(SUPPLIED RECORDS):
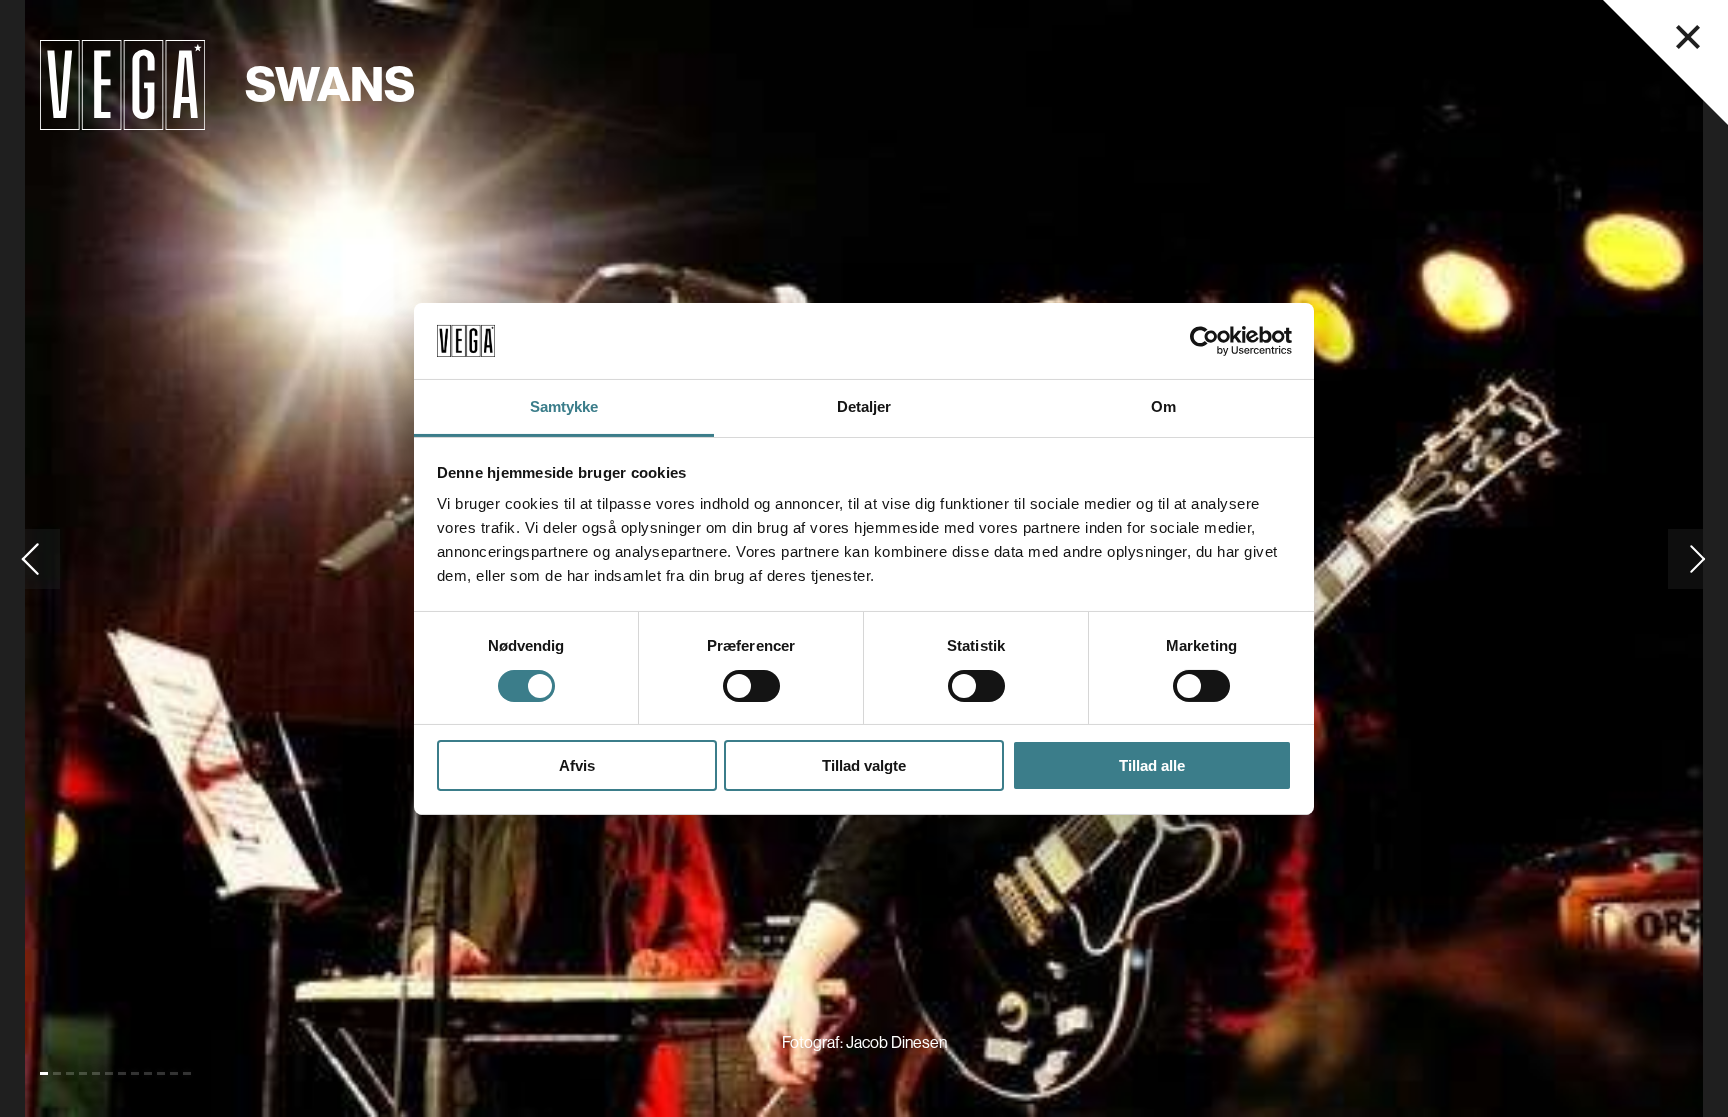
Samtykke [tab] (564, 406)
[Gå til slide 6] (109, 1073)
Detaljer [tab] (864, 406)
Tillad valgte (864, 765)
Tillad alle (1152, 765)
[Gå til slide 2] (57, 1073)
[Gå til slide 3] (70, 1073)
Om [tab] (1163, 406)
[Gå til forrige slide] (30, 558)
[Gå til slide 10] (161, 1073)
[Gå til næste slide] (1698, 558)
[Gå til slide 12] (187, 1073)
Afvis (577, 765)
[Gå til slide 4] (83, 1073)
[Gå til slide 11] (174, 1073)
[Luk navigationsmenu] (1688, 37)
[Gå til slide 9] (148, 1073)
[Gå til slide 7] (122, 1073)
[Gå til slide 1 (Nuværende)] (44, 1073)
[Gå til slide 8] (135, 1073)
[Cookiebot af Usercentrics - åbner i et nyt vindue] (1204, 341)
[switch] (751, 686)
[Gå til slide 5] (96, 1073)
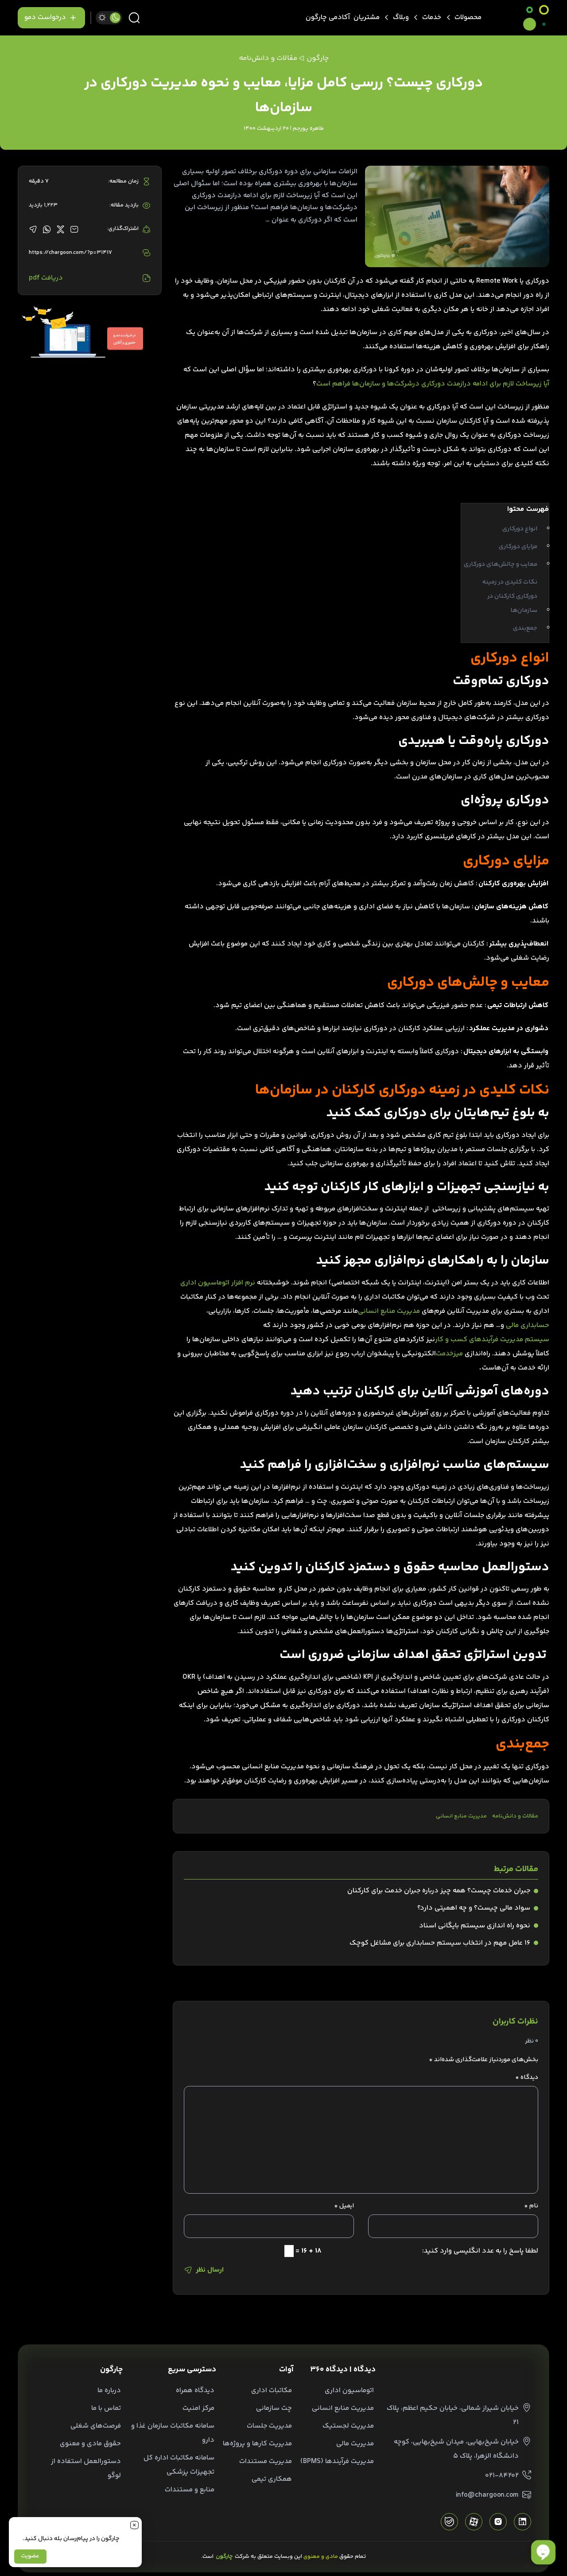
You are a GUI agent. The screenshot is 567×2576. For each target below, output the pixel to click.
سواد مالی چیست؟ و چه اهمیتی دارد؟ (473, 1908)
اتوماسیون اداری (349, 2390)
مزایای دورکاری (518, 547)
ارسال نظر (210, 2270)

(WORK TO COMPLETE): Write out, word for word, the line containing "[Gå til næste slide] (1698, 558)" and each line after it to the end of the data, and nothing more. Drop the pictures.

(EXERCISE OUTPUT):
[Gå til næste slide] (1698, 558)
[Gå til slide 12] (187, 1073)
Afvis (577, 765)
[Gå til slide 4] (83, 1073)
[Gå til slide 11] (174, 1073)
[Luk navigationsmenu] (1688, 37)
[Gå til slide 9] (148, 1073)
[Gå til slide 7] (122, 1073)
[Gå til slide 1 (Nuværende)] (44, 1073)
[Gå til slide 8] (135, 1073)
[Cookiebot af Usercentrics - åbner i et nyt vindue] (1204, 341)
[switch] (751, 686)
[Gå til slide 5] (96, 1073)
You are a GUI agent. The screenshot is 567×2576. For each target below, output the pixel to click.
سواد مالی چیست؟ و چه اهمیتی دارد؟ (473, 1908)
اتوماسیون اداری (349, 2390)
مزایای دورکاری (518, 547)
ارسال نظر (210, 2270)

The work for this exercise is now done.